= Dataset content =
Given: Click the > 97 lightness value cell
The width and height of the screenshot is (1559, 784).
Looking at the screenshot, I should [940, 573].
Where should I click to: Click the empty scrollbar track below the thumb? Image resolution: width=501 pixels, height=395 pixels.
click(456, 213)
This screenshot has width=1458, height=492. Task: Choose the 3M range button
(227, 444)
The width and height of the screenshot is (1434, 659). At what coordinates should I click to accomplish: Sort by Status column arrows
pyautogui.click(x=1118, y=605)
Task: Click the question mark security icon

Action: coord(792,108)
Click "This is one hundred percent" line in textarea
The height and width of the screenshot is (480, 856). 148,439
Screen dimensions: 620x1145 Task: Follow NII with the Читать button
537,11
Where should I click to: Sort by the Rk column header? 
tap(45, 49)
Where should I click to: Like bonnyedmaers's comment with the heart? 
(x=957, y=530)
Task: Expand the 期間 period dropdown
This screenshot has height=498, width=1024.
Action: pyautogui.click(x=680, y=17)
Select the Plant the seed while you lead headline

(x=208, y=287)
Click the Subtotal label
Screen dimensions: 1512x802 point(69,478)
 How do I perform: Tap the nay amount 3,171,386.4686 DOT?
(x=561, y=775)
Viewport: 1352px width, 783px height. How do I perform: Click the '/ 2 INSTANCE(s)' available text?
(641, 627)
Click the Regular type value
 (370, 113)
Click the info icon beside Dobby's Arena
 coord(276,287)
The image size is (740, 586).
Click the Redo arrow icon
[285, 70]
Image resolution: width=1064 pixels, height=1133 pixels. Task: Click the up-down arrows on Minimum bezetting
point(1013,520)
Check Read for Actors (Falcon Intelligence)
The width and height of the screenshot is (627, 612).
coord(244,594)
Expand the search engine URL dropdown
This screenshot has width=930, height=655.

= Work instruction =
Each line from the one containing "Viewport: 1352px width, 783px" to the end of the listing above must be printed exactly, and no other line may appear.

= Expected output =
Viewport: 1352px width, 783px height. How do I perform: Click the '/ 2 INSTANCE(s)' available text?
(641, 627)
Click the Regular type value
 (370, 113)
Click the info icon beside Dobby's Arena
 coord(276,287)
The image size is (740, 586).
Click the Redo arrow icon
[285, 70]
Image resolution: width=1064 pixels, height=1133 pixels. Task: Click the up-down arrows on Minimum bezetting
point(1013,520)
Check Read for Actors (Falcon Intelligence)
The width and height of the screenshot is (627, 612).
coord(244,594)
Expand the search engine URL dropdown
This screenshot has width=930, height=655.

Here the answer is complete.